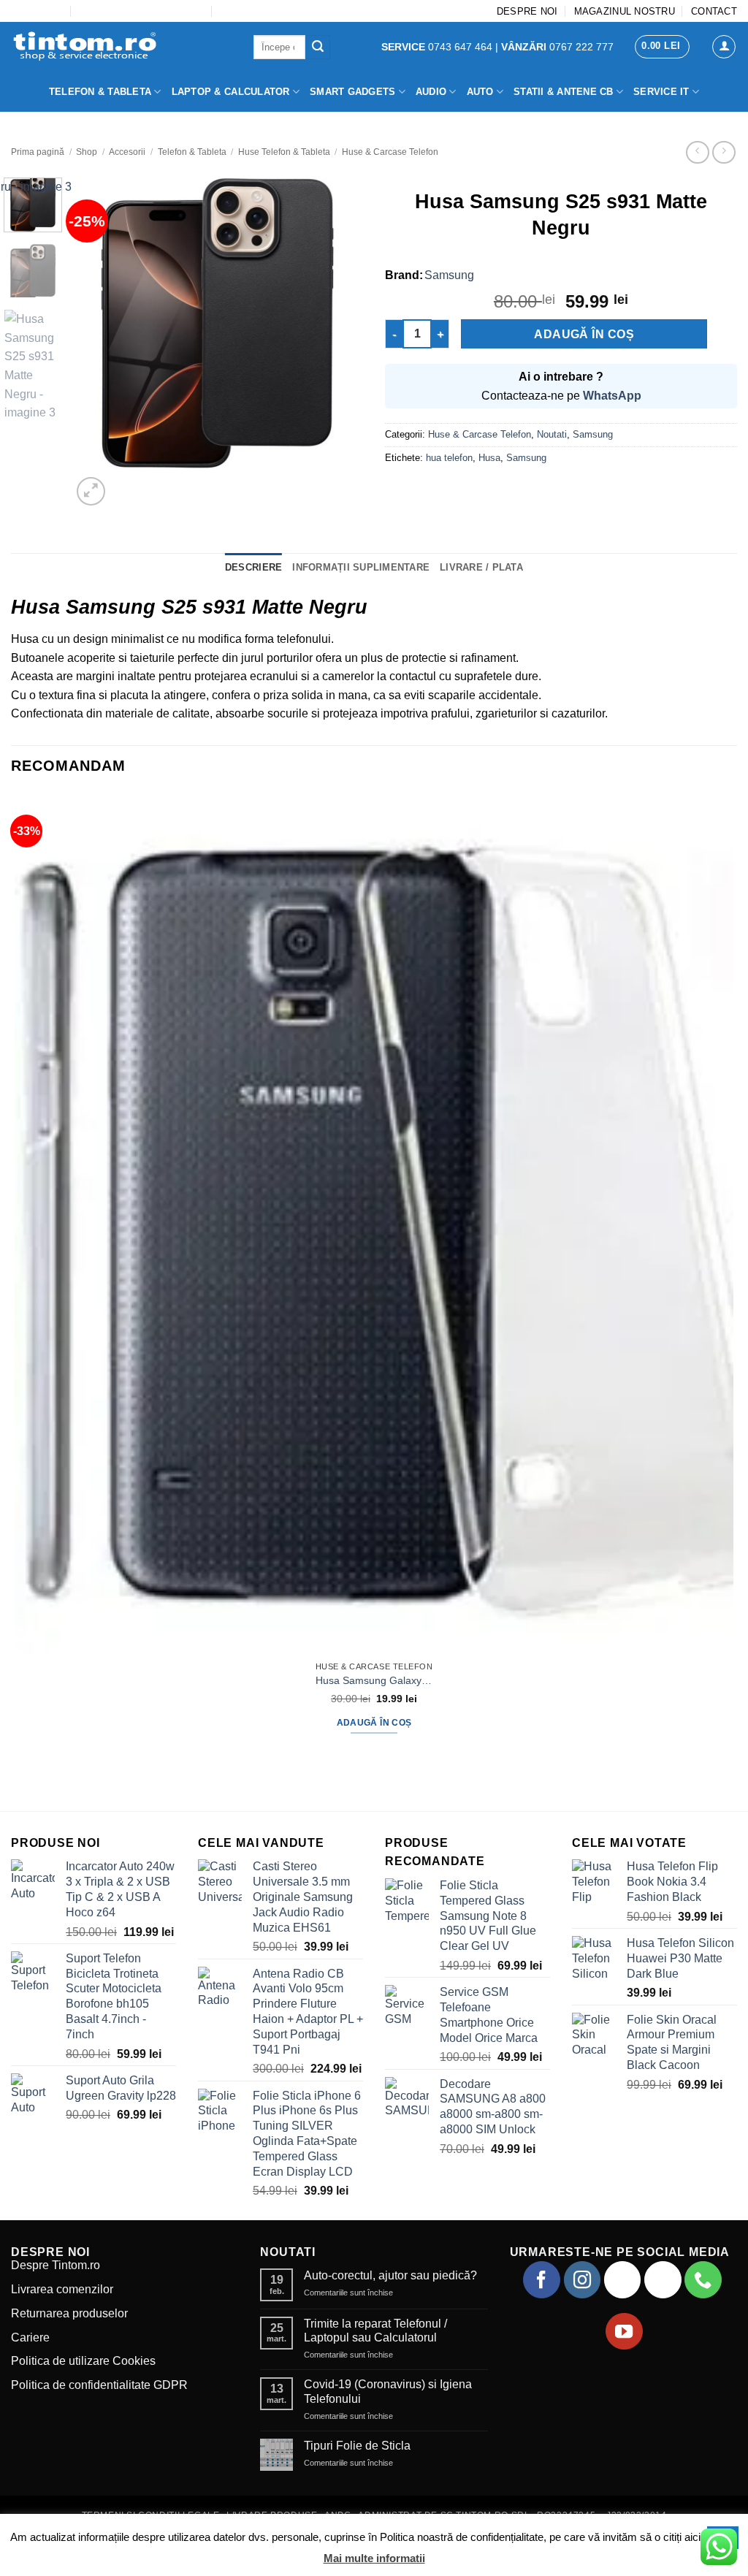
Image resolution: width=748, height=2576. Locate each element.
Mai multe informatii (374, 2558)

● ● ● ● ●

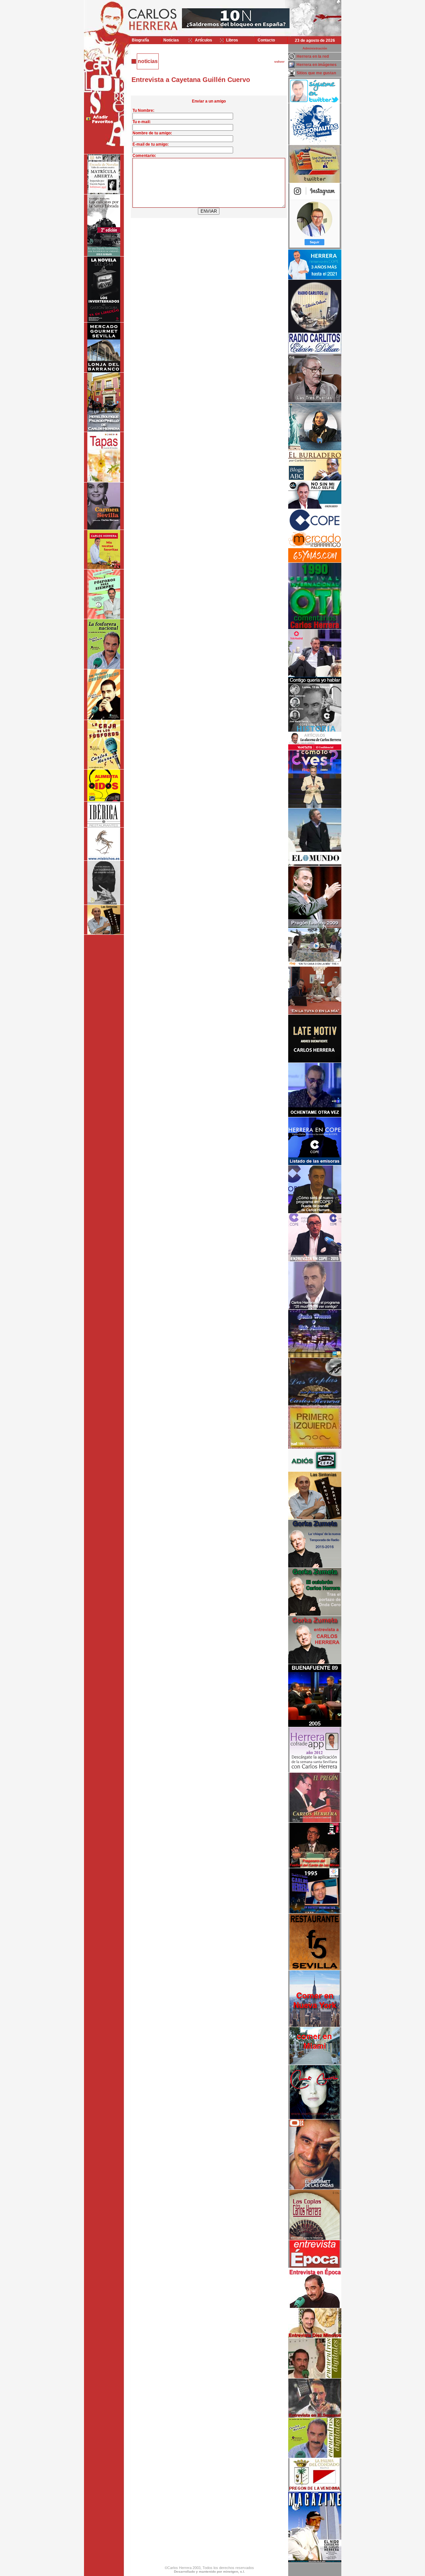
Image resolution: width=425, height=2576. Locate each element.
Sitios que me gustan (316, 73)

● ● ● ● ●

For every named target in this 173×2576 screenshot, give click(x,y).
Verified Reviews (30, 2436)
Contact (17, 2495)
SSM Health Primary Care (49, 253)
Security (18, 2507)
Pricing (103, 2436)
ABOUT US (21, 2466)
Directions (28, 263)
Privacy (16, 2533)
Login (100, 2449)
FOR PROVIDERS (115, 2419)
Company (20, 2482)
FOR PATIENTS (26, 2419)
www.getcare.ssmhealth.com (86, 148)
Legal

● ● ● ● ●

WORK INSTRUCTION
In the listing above, find the lines holding the word "Locate" and copy them.

TASK SOLUTION
Image resolution: width=748, height=2576. Locate each element.
Image resolution: width=425, height=2576. Locate each element.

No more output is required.